Work to complete:
In the type coercion notes below, what does the ToNumber operation do when the value is a Symbol or a BigInt?

***** Quoted passage *****

If the value is a BigInt return BigInt::toString(argument, 10)
If the value is a Number return Number::toString(argument, 10)
Otherwise we have an object
- Return ToString(ToPrimitive(value, string)) Note that this depends on the ToPrimitive operation which we have not defined yet (it's mutually recursive). ToString handles all primitive operations so as long as ToPrimitive returns us some kind of primitive we will finish recursing

Coercing to number

Performed by the ToNumber abstract operation

If the value is already a number it is returned
If the value is a Symbol or BigInt throw a TypeError
If value is undefined or null return NaN
If value is null or false return +0
If value is true return 1
If value is string return StringToNumber(argument)
Otherwise we have an object
- return ToNumber(ToPrimitive(value, number)) Note that this has the same structure as ToString and is also mutually recursive with ToPrimitive.

Coercing to primitive

the ToPrimitive abstract operation takes a type hint as a second parameter which is what kind of primitive we'd like to try to get. In the case of ToString we'd like a string, but if we give back something else it can be converted in ToString. Likewise for ToNumber except we want a number.

***** Source data *****

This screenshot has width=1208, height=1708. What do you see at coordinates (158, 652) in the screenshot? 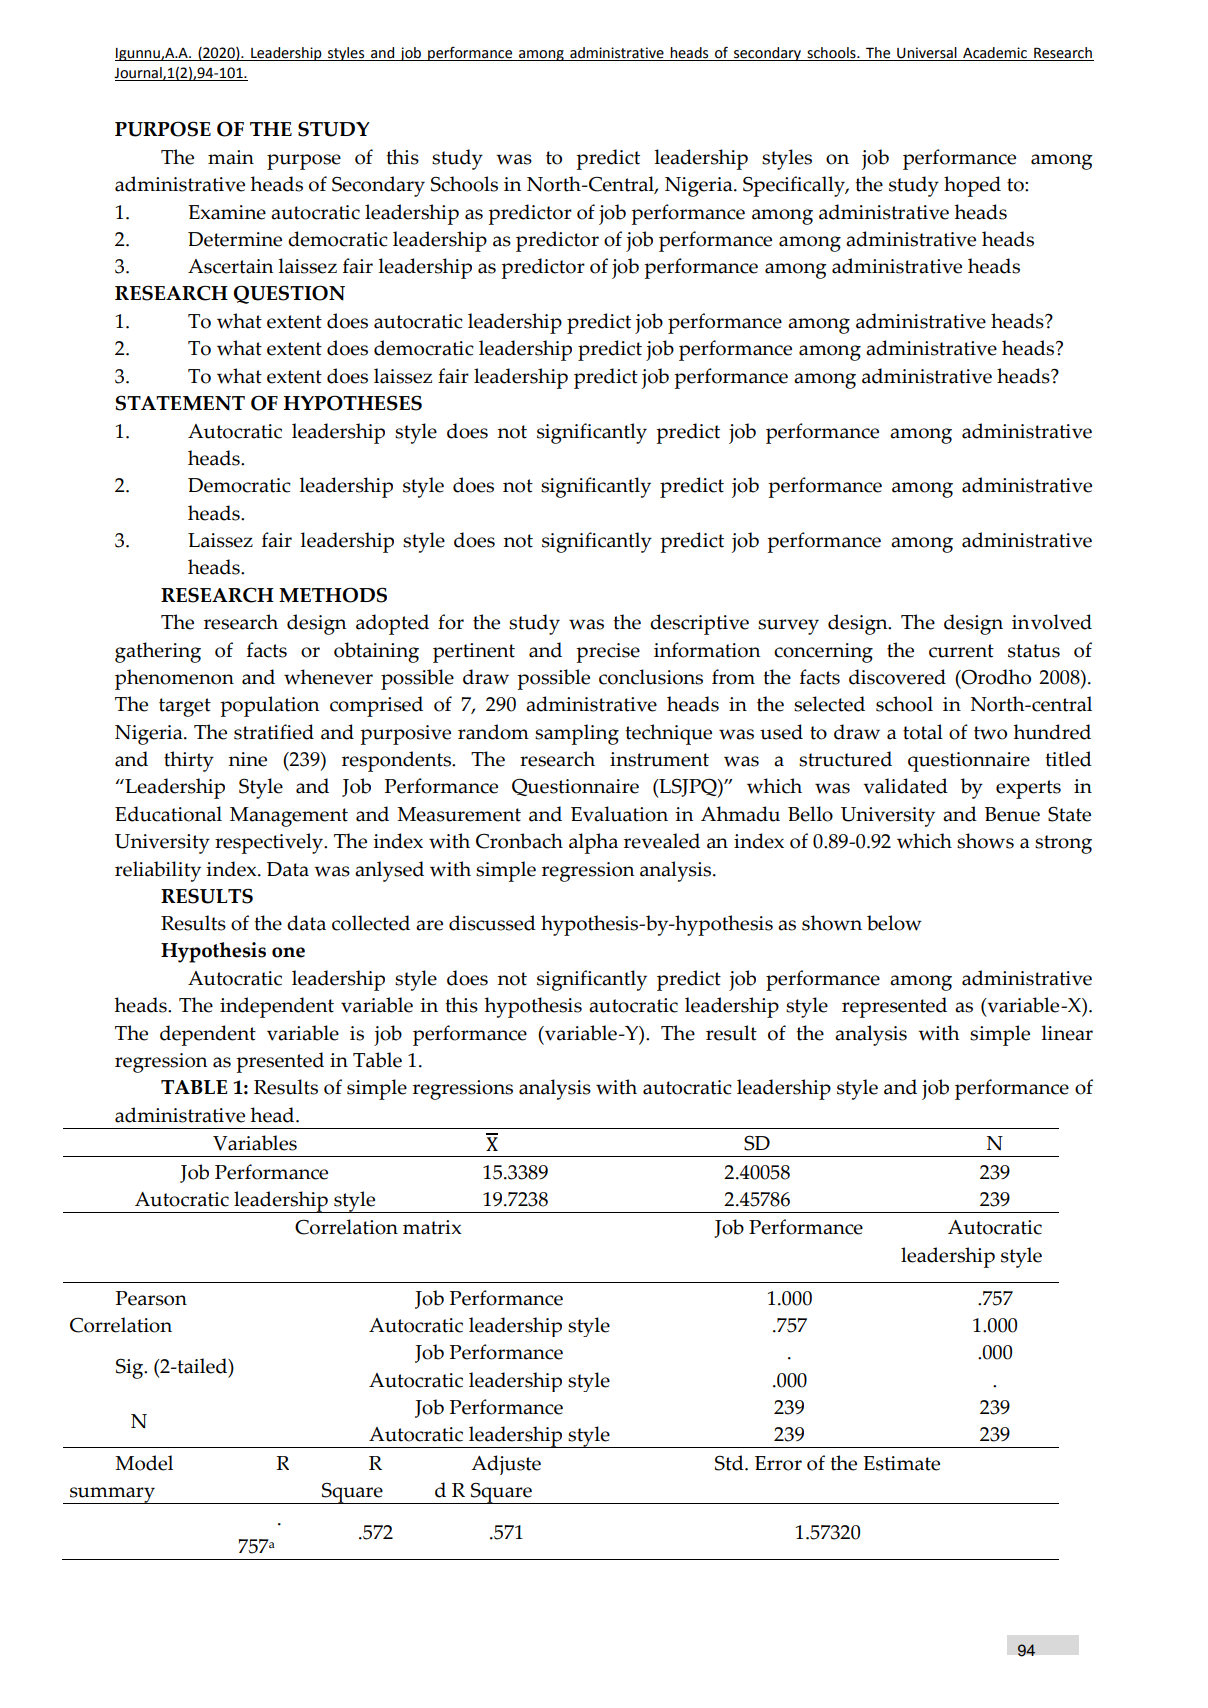
I see `gathering` at bounding box center [158, 652].
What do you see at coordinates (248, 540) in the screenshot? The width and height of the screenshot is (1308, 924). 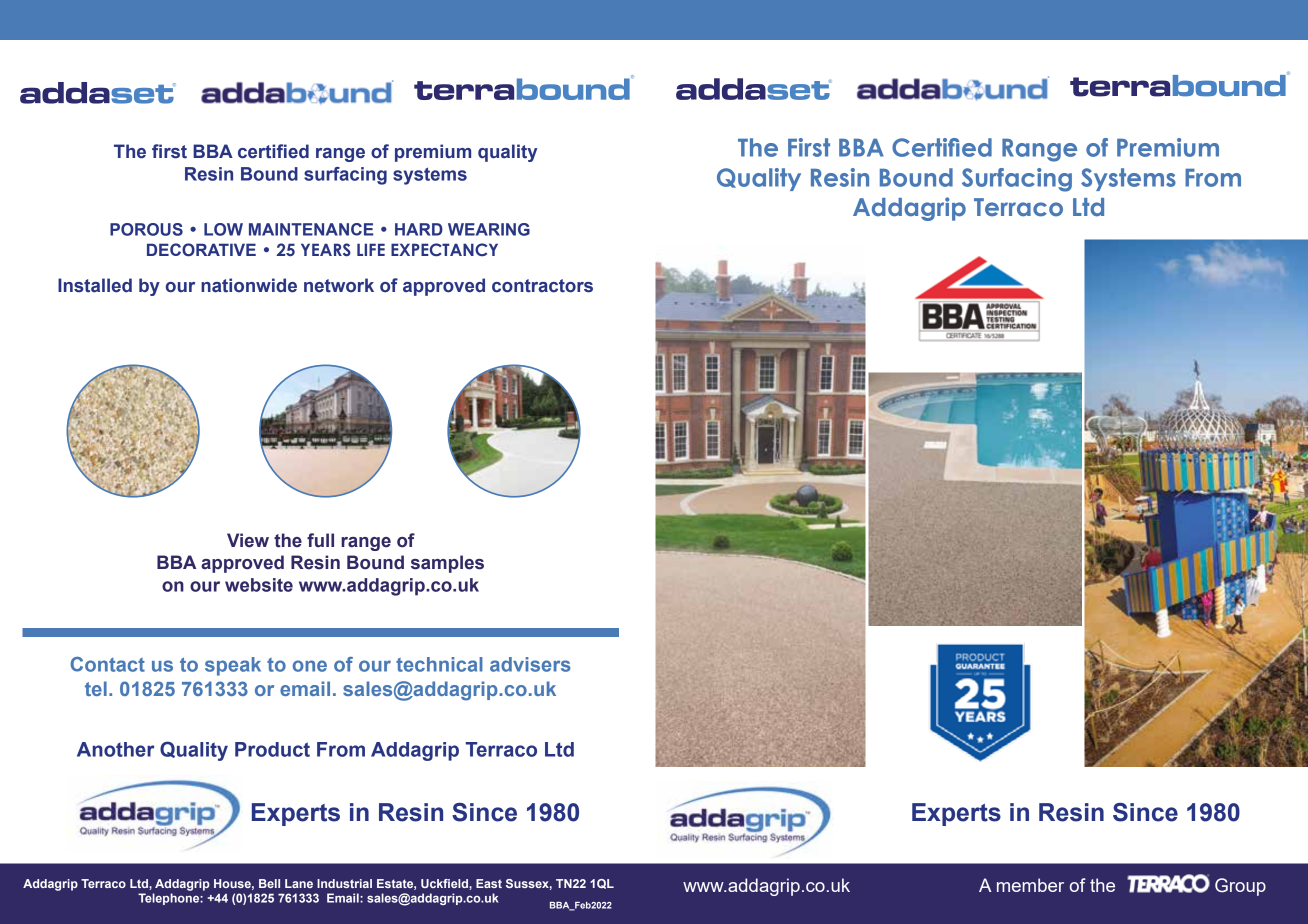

*****

The output:
It throws a TypeError.